Why does clarifying the namespace lead to unbound error but not adding the namespace doesnt

let file = "example.dat"
let message = "Hello!"

let () =
  (* Write message to file *)
  let oc = open_out file in
  (* create or truncate file, return channel *)
  Printf.fprintf oc "%s\n" message;
  (* write something *)
  close_out oc;

  (* flush and close the channel *)

  (* Read file and display the first line *)
  let ic = open_in file in
  try
    let line = input_line ic in
    (* read line, discard \n *)
    print_endline line;
    (* write the result to stdout *)
    flush stdout;
    (* write on the underlying device now *)
    close_in ic
    (* close the input channel *)
  with e ->
    (* some unexpected exception occurs *)
    close_in_noerr ic;
    (* emergency closing *)
    raise e

I have this snippet of code from official ocaml site, if I annotate the functions using
in_channel.open_out, in_channel.open_in then while building I get the error unbound module in_channel but if I just use open_out etc like above it compiles.
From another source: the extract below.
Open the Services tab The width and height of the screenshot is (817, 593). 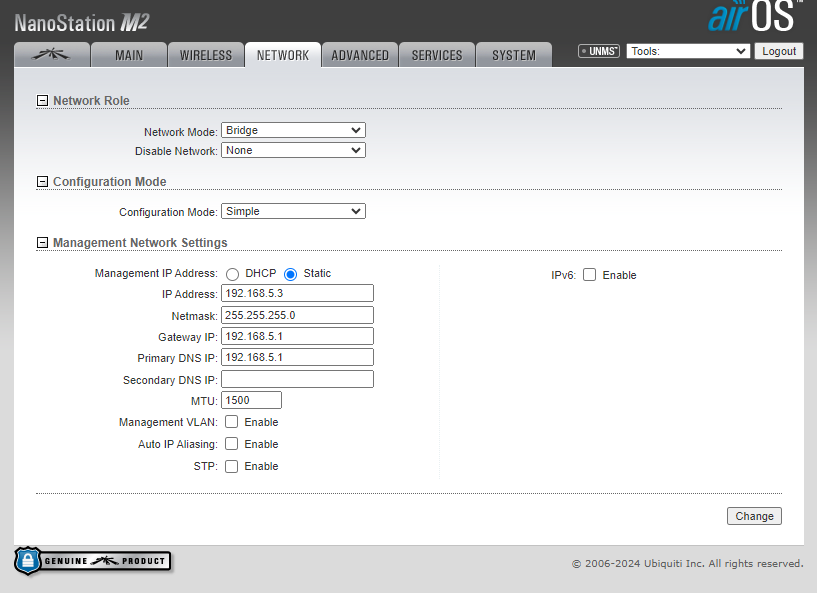click(x=437, y=55)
I am confused about this seemingly unintuitive behavior can someone explain . I am using dune to build it. Thanks.

Those functions are not in the In_channel module. See here: OCaml library : In_channel

They are in the Stdlib module. Eg: OCaml library : Stdlib

The Stdlib module is opened automatically, so you don’t need to prefix items from that module.
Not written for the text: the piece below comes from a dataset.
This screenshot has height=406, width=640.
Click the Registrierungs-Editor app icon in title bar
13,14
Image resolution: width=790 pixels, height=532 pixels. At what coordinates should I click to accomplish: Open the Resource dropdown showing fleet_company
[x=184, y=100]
Also, In_channel/Out_channel were added in OCaml 4.14. You might be using an older version of OCaml. It would be best to upgrade to the latest available release, 5.2.1.

1 Like

Thanks Yawar. I got confused as there is the module in_channel and in writeup I was referring to they create an “in_channel” via Stdlib and some other code snippet I was looking they opened the file using In_channel, bunch of similar sounding ideas and names.